** Opening Text section block **
A hacking-based performative artwork created to raise awareness about the poor security regulation of personal health technologies.

Death's Messengers calls into question the current state of IT security systems within the medical industry as a provocative piece that confronts audiences, with the very real ramifications of such insufficient IT security, as it forces them to reflect on where we as a society place our priorities as new medical technologies continue to emerge and integrate themselves into our everyday lives.

Today, diabetes is one of the leading causes of death around the globe. For individuals living with Type 1 diabetes, it is vital that they receive insulin, injected into their bodies, on a regular basis in order to survive. Omnipod is a highly recommended, highly trusted, single-use product, designed to help with this process, by regulating a person's insulin intake over the course of 3 days. It is used by over 150,000 people, the number one prescribed insulin management system for children, and has been called the best Insulin Pump of 2020 on a budget.

The insulin pump is a personal medical device that is a closed system which up until this point in time, was thought to be completely secure from external influence. However, this fallacy has been shattered with the identification and exploitation of various vulnerabilities found within the Omnipod insulin pump’s systems by Alexander Krog and Jens Hegner Stærmose of Lyrebirds.

Death’s Messengers is a performative artwork based of this real life hack of the Ominpod insulin pump, whereby through the performance, audiences are able to experience, first hand, as the insulin pump is hacked and taken over. An error within a hypocritical system designed to help save lives, that suddenly places one person's life unknowingly in the hands of a hidden stranger.

Through the work, audiences experience both the fear that hacks like these bring to people who have relied upon these insulin pumps, that at any moment they could be killed; along with a different perspective of the role of hackers in our society, hacking flawed systems such as these in order to raise awareness, and warn people of their dangers, as a form of Death’s Messengers in their own right.
** Closing Text section block **
** Opening Provided data block **
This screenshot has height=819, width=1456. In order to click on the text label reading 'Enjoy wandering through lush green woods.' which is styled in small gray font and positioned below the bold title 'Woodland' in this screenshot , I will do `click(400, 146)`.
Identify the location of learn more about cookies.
** Closing Provided data block **
:: What to work on ::
Can you rewrite the stretch from "Death's Messengers calls" through "our everyday lives." in the Death's Messengers text, swapping "medical industry" for "healthcare sector"?

:: Response to the task ::
Death's Messengers calls into question the current state of IT security systems within the healthcare sector as a provocative piece that confronts audiences, with the very real ramifications of such insufficient IT security, as it forces them to reflect on where we as a society place our priorities as new medical technologies continue to emerge and integrate themselves into our everyday lives.